Description and usage notes:
Strong, smoky material with a leathery quality. Paler in colour and less bonfire-like than Cade Oil but still potent and dark brown.
According to Payan Bertrand this material is “Obtained by rectification of crude birch oil which is obtained by slow destructive distillation from birch bark (Betula pendula R.).”
Crude Birch Tar should not be used in fragrances.
Arctander describes the product like this: “Rectified Birch Tar is a pale yellow to brownish yellow, clear and oily liquid, The odor description, ‘like Russian leather’, is conventional, but somewhat incorrect. Russian leather smells of birch tar because the leather is tanned with the tar products which also preserve this special type of leather. This circle of odor association is similar to the well-known: vanillin smells of chocolate!”
He goes on to talk more about the odour: “… distinctly phenolic, very penetrating and diffusive, obviously reminiscent of tar, charred wood and smoke (all of which have their odor from components of the birch tar oil!) However, the most characteristic feature in the odor pattern of birch tar oil is the sweet-oily undertone which appears distinctly on the smelling blotter when the first empyreumatic notes have faded away.

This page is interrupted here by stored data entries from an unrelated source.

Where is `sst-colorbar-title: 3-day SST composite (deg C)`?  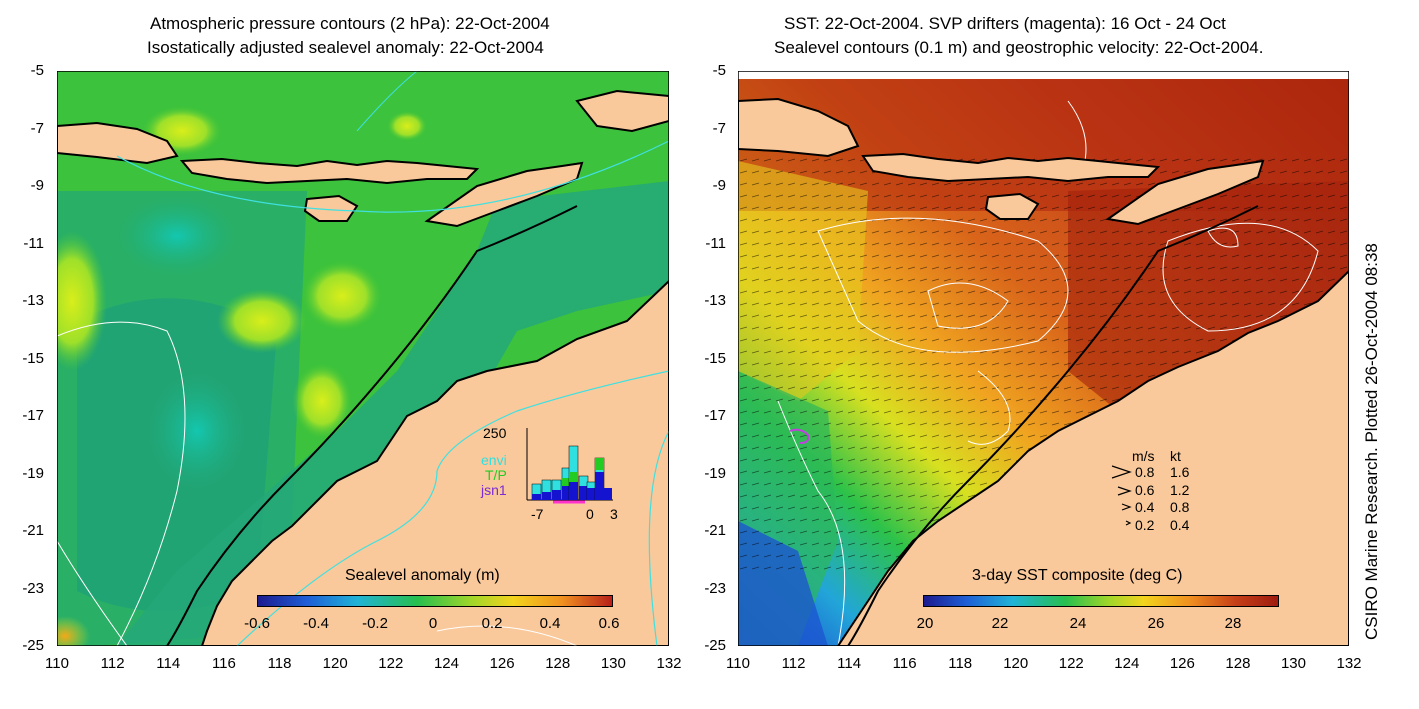
sst-colorbar-title: 3-day SST composite (deg C) is located at coordinates (1078, 576).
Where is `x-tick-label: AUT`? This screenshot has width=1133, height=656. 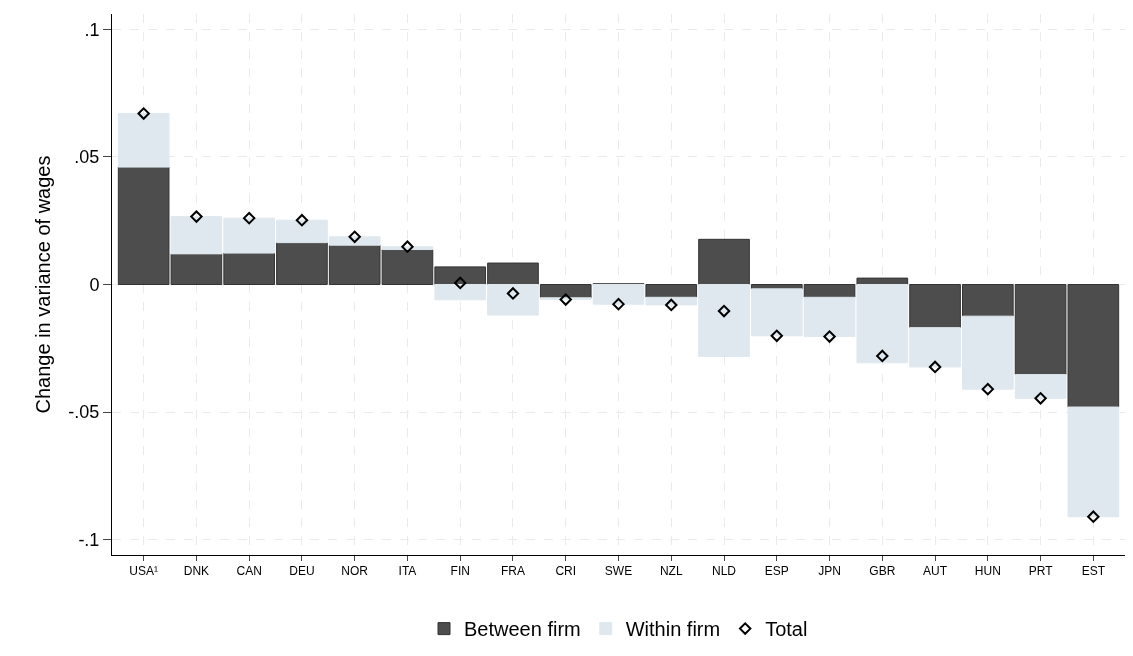 x-tick-label: AUT is located at coordinates (936, 572).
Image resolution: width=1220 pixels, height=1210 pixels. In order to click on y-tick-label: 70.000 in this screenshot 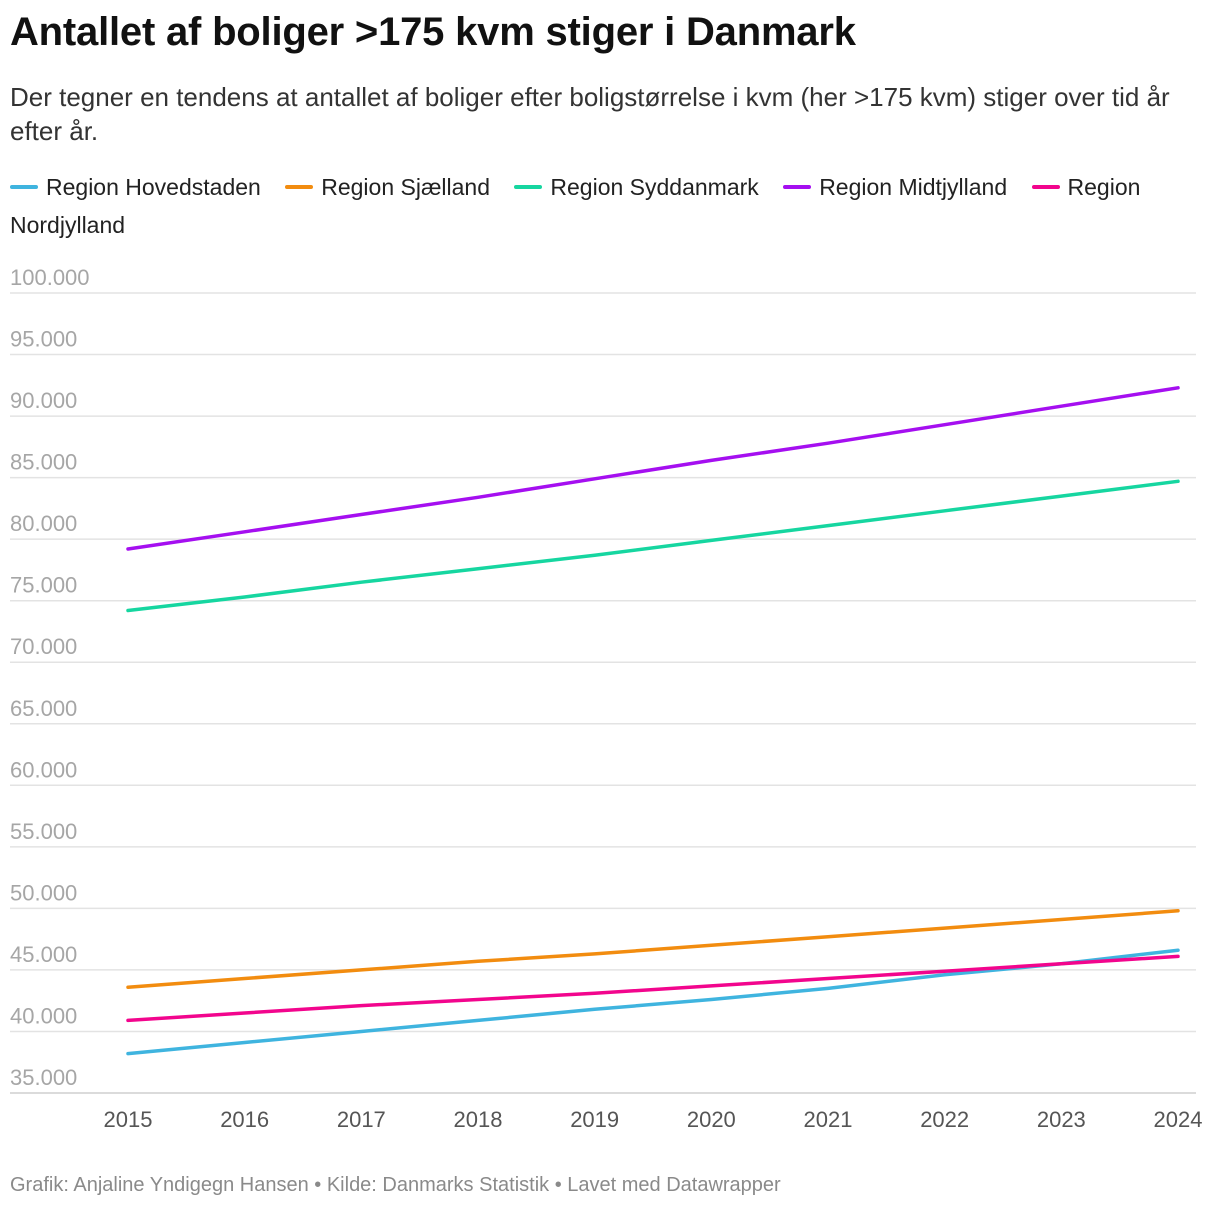, I will do `click(44, 646)`.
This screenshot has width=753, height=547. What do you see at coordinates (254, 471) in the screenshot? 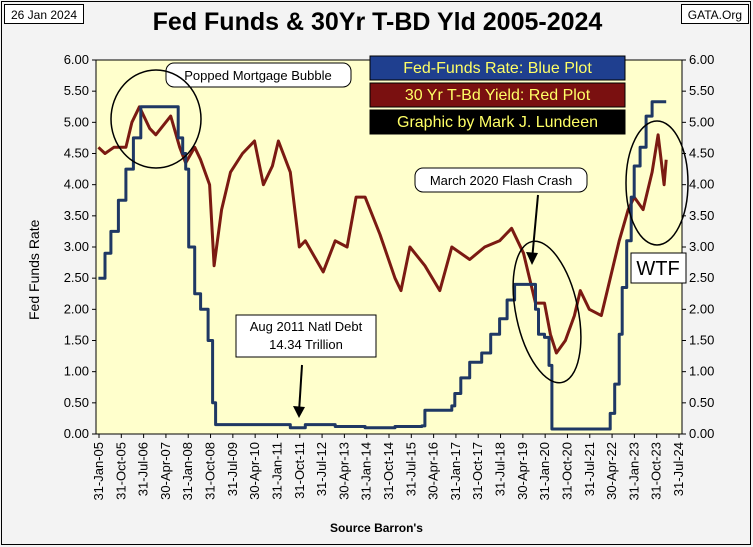
I see `x-tick-label: 30-Apr-10` at bounding box center [254, 471].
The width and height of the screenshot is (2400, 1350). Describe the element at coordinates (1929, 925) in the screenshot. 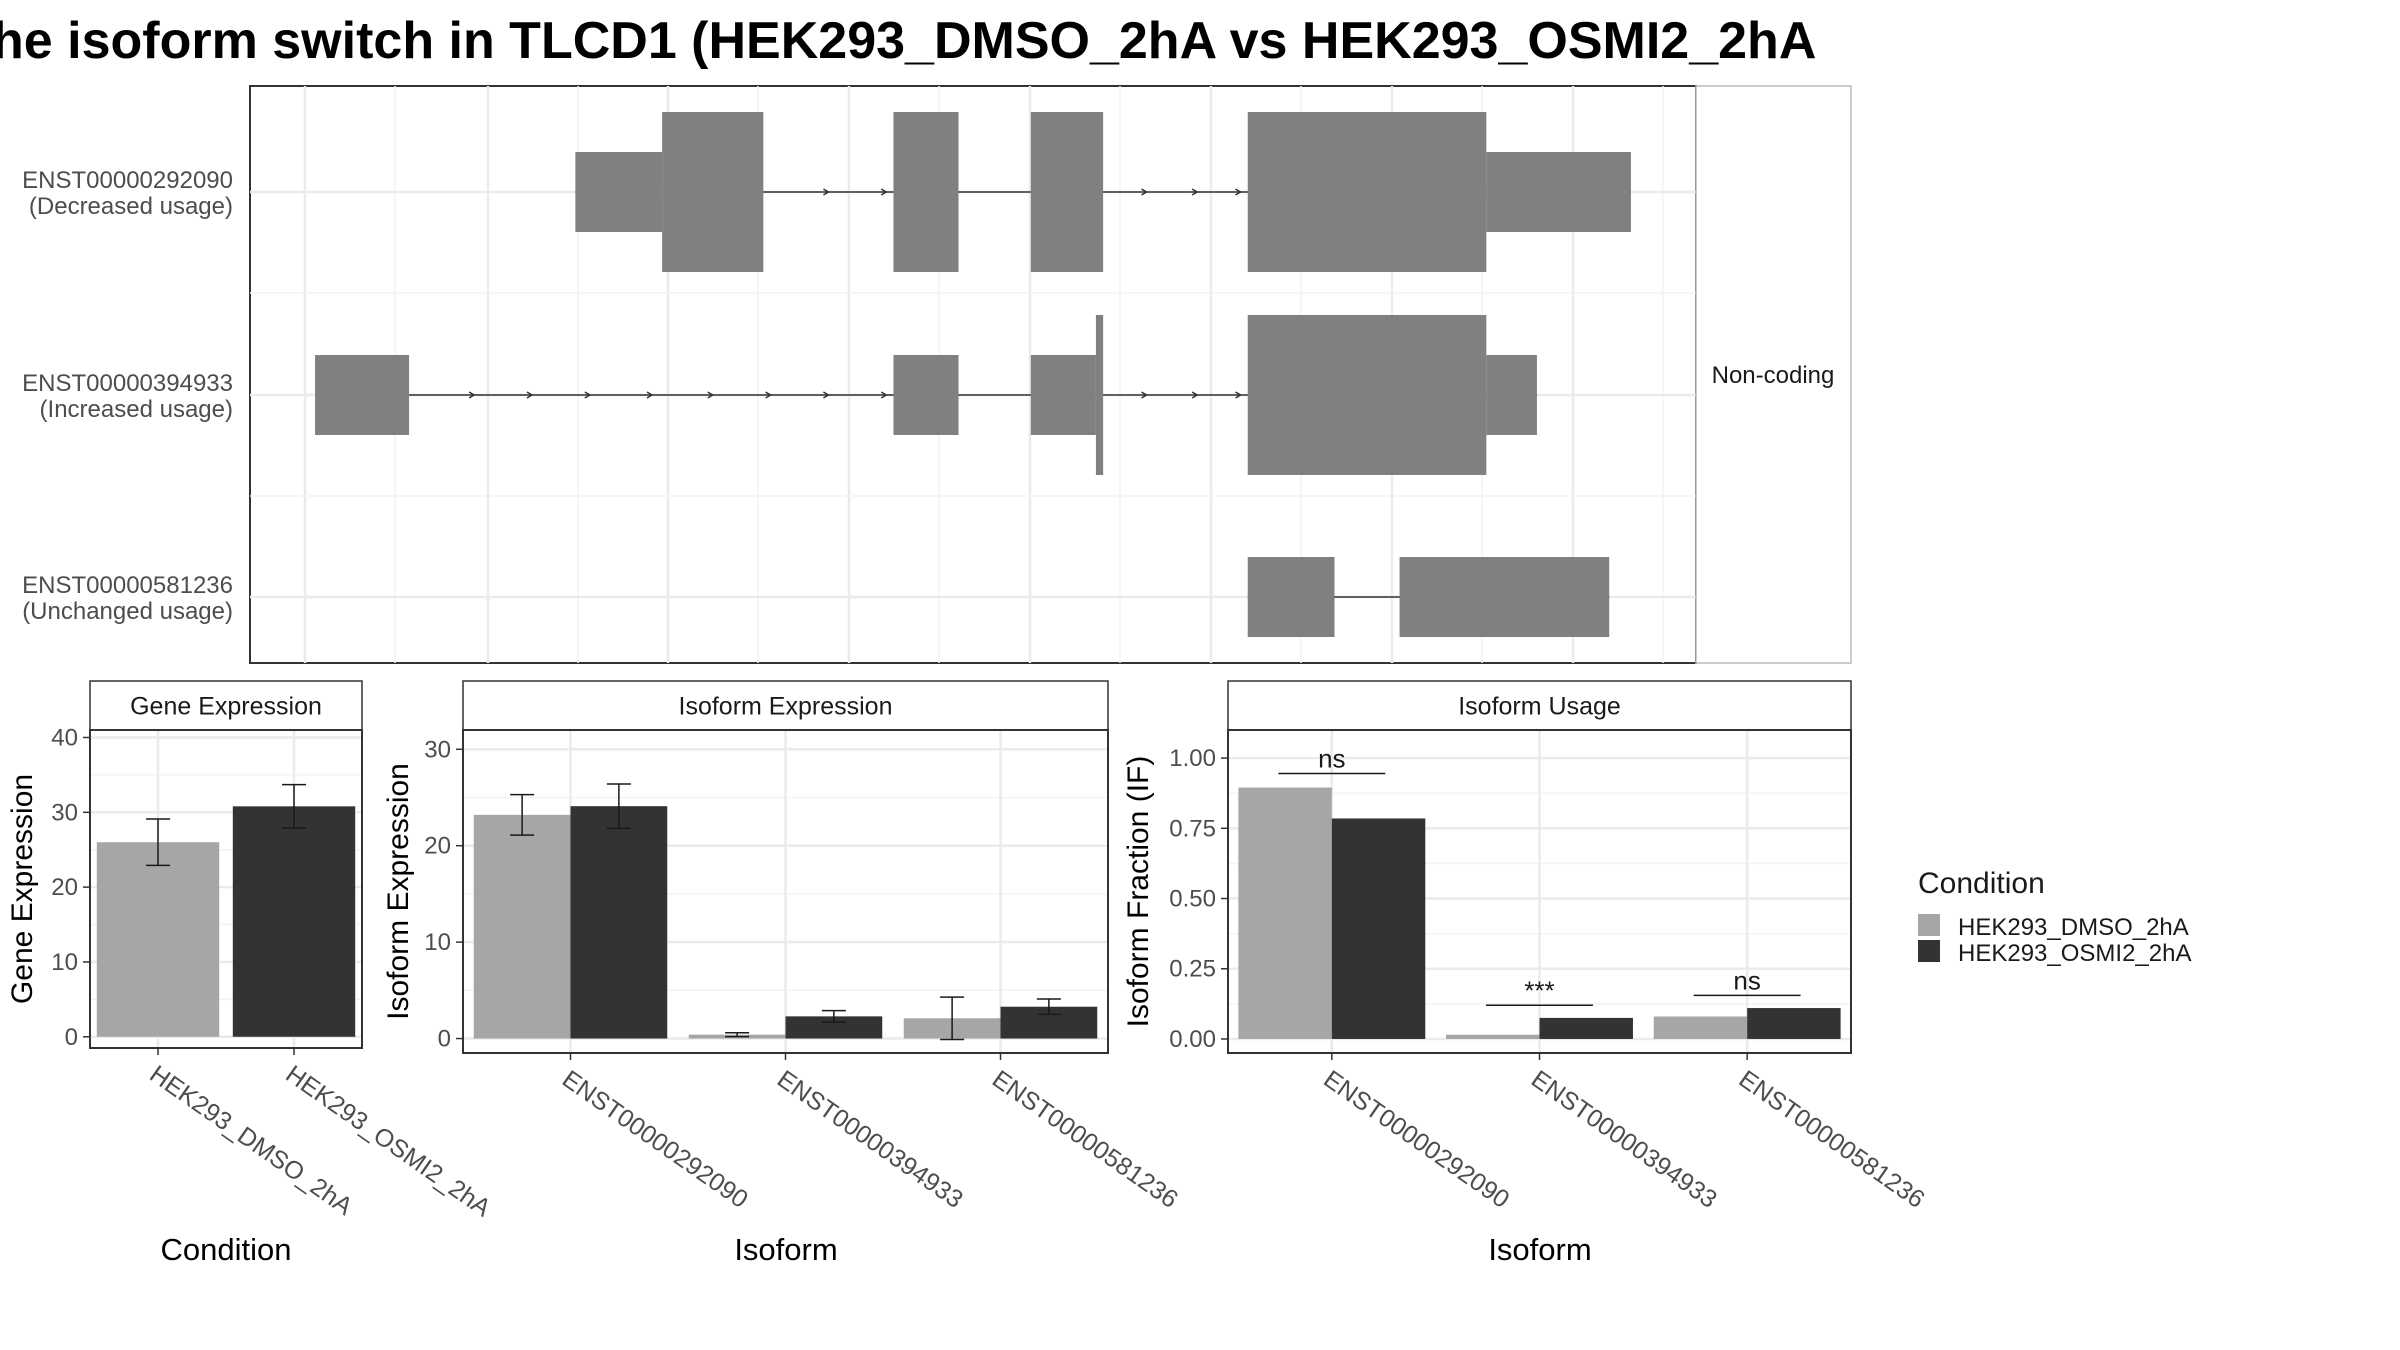

I see `legend-swatch-dmso` at that location.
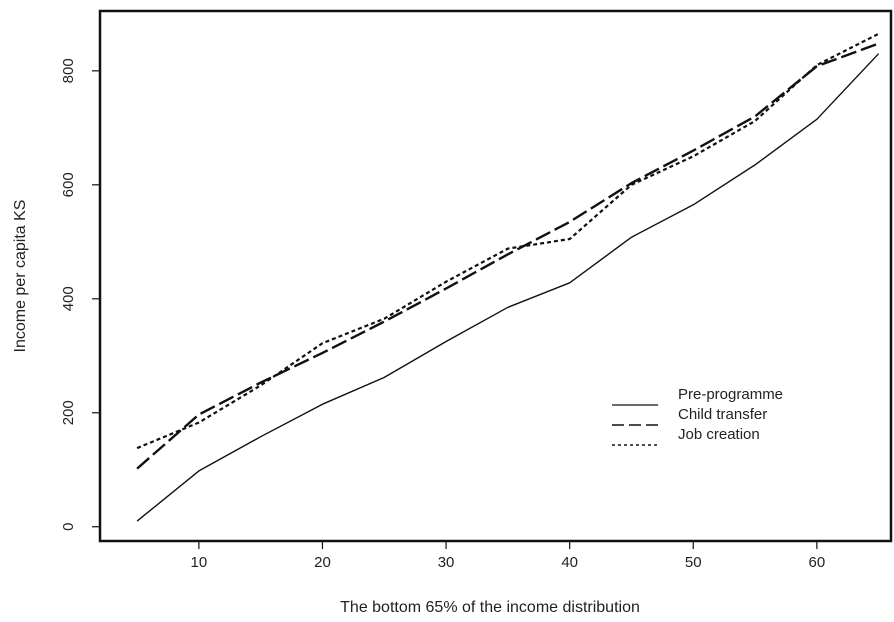  I want to click on x-tick-label: 10, so click(200, 562).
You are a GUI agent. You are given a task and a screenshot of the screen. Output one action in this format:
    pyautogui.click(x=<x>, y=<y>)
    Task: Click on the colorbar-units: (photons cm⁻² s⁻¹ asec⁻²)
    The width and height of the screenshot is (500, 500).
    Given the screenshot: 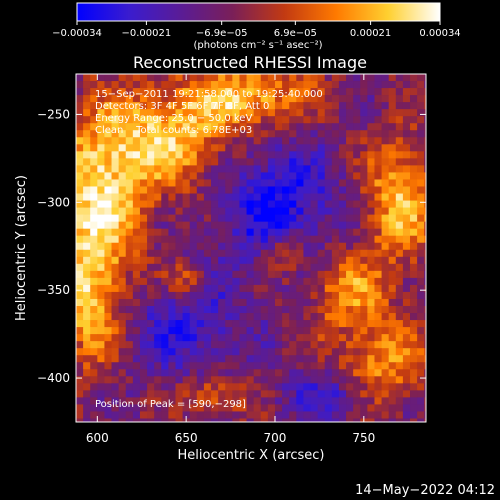 What is the action you would take?
    pyautogui.click(x=258, y=46)
    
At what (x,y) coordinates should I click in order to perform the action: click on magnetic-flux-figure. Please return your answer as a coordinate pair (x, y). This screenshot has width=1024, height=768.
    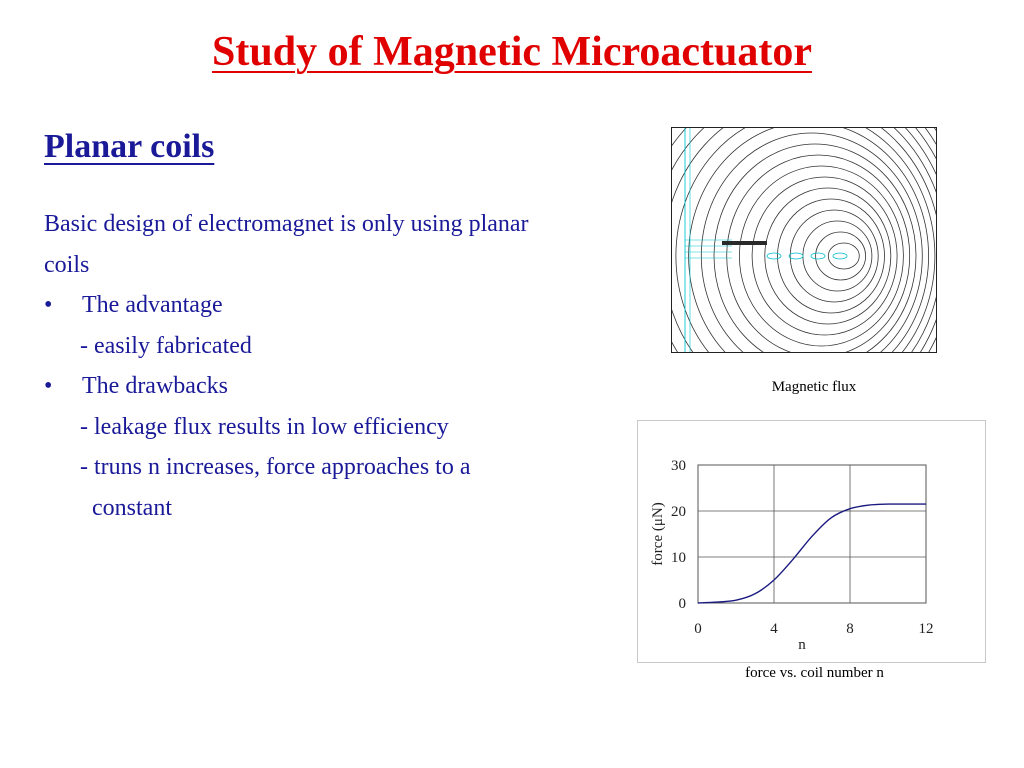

These notes caught the immediate interest of perfumers long ago… ”
This material does not contain any of the 26 potential allergens that must be declared on the label under EU regulations and has been prepared in accordance with the requirements of the IFRA specification standard for this material, with a maximum usage of 0.2% of the finished product in most categories (see certificate for details) – in practice far more than you are ever likely to want to use.
Please note however that it is not food grade in the EU.